Oh, the psychological side is huge. I had a really strong off-season and did a bit of riding with my teammate Tim [Gajser], so I knew where I was pace-wise and that gave me the confidence and mindset that I can be up the front. As a result, I started the championship really strongly. After the COVID break, I wasn’t confident in my preparation. I’d only been back on the bike for two weeks and it took a while to find that mindset again, that I could be a podium guy. At the first rounds at Mantova and Faenza I didn’t have the right mindset, but, for the next two rounds at both of those stops, I believed in myself and my results showed that.

You’ve re-signed with Team HRC for next year, alongside Tim Gajser again.

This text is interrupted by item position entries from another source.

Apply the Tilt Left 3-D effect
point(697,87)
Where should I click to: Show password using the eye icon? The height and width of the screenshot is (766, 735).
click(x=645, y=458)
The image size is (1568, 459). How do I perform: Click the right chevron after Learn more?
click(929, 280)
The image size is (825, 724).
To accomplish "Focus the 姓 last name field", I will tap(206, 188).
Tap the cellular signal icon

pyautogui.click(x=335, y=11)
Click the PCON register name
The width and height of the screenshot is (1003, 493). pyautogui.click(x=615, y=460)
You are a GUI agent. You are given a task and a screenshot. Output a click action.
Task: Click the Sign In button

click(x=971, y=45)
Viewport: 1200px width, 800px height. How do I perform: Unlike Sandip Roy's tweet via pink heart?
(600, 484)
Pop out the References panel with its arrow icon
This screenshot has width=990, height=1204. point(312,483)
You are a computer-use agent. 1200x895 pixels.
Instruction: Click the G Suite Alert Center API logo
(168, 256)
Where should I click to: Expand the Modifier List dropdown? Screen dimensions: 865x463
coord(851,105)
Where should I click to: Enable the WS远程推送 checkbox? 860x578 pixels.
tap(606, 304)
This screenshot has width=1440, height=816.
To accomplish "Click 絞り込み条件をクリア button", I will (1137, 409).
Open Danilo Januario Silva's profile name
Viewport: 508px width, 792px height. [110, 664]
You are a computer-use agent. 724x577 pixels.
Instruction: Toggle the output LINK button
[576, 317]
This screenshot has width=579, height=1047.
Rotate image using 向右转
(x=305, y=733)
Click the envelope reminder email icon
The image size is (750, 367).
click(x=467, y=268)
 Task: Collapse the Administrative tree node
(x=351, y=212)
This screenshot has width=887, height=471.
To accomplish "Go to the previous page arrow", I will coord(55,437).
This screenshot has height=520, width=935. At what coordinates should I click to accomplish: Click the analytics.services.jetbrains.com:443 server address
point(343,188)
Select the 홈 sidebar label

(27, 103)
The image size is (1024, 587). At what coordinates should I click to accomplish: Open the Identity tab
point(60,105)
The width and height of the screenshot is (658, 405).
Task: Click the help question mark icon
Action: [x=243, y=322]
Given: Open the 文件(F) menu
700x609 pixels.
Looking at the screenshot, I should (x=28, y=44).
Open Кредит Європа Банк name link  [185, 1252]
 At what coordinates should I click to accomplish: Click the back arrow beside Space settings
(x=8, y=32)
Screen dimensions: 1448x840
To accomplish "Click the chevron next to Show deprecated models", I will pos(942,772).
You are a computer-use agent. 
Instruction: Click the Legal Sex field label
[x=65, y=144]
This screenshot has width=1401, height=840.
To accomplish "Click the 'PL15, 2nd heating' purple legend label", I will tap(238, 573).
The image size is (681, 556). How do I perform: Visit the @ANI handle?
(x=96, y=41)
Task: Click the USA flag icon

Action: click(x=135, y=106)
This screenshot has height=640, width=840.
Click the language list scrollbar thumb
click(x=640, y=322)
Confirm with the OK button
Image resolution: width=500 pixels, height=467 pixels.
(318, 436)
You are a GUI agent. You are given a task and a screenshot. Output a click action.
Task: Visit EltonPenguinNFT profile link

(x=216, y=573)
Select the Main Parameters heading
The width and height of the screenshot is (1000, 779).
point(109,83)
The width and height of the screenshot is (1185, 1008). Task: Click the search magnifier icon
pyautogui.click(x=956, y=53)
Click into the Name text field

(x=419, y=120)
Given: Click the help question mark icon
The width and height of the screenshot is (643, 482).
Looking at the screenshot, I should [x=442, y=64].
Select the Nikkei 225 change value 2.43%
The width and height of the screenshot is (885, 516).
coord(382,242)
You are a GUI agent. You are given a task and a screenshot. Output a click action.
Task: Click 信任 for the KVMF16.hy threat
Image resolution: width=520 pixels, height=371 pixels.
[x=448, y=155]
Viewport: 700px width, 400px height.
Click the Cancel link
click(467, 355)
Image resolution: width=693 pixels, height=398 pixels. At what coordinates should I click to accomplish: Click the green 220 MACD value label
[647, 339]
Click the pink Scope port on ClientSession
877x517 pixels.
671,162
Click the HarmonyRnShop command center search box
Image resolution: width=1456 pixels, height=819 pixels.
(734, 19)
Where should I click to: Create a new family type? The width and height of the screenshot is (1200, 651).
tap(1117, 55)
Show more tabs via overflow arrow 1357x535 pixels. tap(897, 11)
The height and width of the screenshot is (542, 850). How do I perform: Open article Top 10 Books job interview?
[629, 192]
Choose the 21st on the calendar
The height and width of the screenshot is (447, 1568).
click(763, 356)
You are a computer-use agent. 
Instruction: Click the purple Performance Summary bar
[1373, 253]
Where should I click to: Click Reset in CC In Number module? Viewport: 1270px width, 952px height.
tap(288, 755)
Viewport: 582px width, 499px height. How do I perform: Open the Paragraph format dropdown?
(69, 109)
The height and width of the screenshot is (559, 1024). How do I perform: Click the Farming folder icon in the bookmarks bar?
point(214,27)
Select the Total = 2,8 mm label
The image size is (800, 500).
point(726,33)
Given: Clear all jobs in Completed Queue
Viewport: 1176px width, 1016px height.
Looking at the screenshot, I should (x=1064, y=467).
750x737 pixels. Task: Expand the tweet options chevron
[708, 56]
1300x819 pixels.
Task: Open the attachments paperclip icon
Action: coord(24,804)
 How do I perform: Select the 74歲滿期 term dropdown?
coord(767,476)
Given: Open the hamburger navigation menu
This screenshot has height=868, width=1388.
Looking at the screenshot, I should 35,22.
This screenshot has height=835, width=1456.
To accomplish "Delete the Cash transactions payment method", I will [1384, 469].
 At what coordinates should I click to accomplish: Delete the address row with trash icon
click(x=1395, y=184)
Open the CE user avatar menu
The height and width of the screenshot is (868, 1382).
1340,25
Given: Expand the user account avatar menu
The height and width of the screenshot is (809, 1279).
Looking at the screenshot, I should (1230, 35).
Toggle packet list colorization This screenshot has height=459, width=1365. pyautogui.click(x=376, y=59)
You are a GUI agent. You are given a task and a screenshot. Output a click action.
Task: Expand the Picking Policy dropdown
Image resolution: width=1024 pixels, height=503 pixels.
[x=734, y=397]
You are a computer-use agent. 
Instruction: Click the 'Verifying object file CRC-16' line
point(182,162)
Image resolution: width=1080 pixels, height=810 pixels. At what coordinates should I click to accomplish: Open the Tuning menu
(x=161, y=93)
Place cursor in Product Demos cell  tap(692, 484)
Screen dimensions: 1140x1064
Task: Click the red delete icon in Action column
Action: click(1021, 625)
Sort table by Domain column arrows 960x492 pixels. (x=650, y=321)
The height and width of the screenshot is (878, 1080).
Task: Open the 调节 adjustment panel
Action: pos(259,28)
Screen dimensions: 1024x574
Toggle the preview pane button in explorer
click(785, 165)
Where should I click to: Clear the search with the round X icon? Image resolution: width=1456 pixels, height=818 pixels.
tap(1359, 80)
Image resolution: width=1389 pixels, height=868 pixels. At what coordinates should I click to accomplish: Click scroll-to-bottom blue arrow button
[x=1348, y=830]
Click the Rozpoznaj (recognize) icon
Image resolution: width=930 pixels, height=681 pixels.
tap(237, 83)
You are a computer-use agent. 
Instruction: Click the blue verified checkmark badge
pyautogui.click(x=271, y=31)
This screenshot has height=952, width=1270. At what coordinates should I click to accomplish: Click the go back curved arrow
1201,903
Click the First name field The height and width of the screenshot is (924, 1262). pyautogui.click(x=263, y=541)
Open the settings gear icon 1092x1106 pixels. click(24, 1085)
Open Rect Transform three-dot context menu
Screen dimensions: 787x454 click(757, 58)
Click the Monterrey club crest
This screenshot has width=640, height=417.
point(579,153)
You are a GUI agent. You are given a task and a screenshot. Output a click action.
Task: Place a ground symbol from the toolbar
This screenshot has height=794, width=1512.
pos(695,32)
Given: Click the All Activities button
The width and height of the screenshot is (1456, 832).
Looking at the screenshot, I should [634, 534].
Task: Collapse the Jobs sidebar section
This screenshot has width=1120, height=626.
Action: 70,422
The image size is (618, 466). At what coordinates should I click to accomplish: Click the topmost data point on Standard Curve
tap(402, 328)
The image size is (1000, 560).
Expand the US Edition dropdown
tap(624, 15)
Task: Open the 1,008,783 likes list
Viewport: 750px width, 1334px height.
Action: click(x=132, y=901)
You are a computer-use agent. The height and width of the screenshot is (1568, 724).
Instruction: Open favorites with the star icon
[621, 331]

It must be a comforting to know you’ve got something already locked in for 2021.

For sure. Right from the start of the season when I placed third in that opening race, the team was keen to keep me, as they’ve seen how hard I work and they saw what I’m capable of as the year went on. Tim and I don’t really feel like team-mates – we get along so well it’s more like a friendship. People in the team have told me that Tim hasn’t got on this well with any other team-mate, we joke a round a lot and look out for each other on the track, so the atmosphere in the team is really good. The only real barrier is my Australian accent… they reckon they can understand Dutch or German-accented English a lot easier than mine, as I always cut off my words or speak too fast for them.

That’s awesome. No doubt you would’ve seen the news that Jorge Prado has tested positive for COVID. That must make things a bit more real for you guys.

Definitely, but it’s kinda surprised me that we’ve managed to get in so many rounds before someone tested positive. He’s the first rider to do so and I think it’s a reality check that everyone, including us as professional athletes, can get it too. In his interview on Wednesday, Jorge said he had trouble breathing during the racing as he was sick, but he still won, so it mustn’t have affected him too much.

Any idea what 2021 will look like for the MXGP championship?

Not yet, but hopefully we’ll get a calendar next week so we can make a plan. Normally by August we have a pretty good idea what the next year will look like, but right now we haven’t heard much at all. Will we have three rounds in a week like we’ve done this year, or will it be back to how it was? Who knows. For now I’ll just focus on physio and getting my body back to 100 percent, then get into my winter training and prepare for whatever next year throws at us.